Telcos often find it an uphill struggle when attempting mobile payment ecosystem as they forge closed partnerships and want the entire pie.
But a bank in Bangladesh is trying to prove that an open, carrier agnostic platform can be more successful in bringing financial services to the unbanked masses through the mobile phone.
Bangladesh is a country of 160 million people, only 14% of which are banked. Mobile penetration stands at 55% while mobile coverage is at 90% of the population, sowing the seeds for great potential. Dutch-Bangla Bank is taking full advantage of this convergence and was recently in Bangkok to discuss its business model along with partner SAP.
Sayem Ahmed, chairman of the executive committee of board of Dutch-Bangla Bank limited, explained how DBBL had worked to provide a mobile banking solution that was operator agnostic.
The system relies heavily on simple technologies that anyone with a phone can access.

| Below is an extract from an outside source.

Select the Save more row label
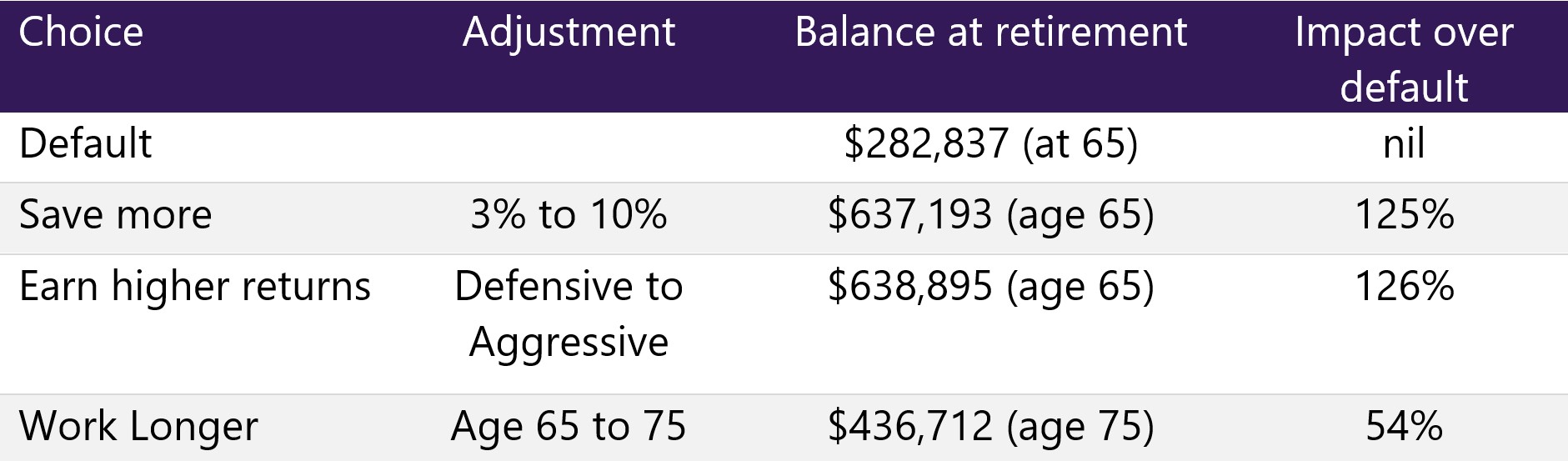The image size is (1568, 461). (x=115, y=215)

This means USSD and IVR. Running anything on insecure SMS was quite uncomfortable to any banker, he noted.
It is all about moving banking activities out into rural areas to bring around economic inclusion.
DBBL has a small branch network and a much larger network of agents, around 5,000 agents in shops in the streets and growing fast. It is these people who are the main points of interaction and earn the bulk of transaction fees, between 50 to 80%.
A simple deposit account can be opened with as little as 100 Taka or just over one US dollar.
At first telecom companies did not really want to cooperate as it was designed from the outset to be a mobile operator agnostic platform. However, over time operators have grown to like it as it reduces churn and besides, with just 14% and 55% banking and mobile penetration, “there’s a lot of growth left for the banks and a lot of growth left for the telcos,” he said.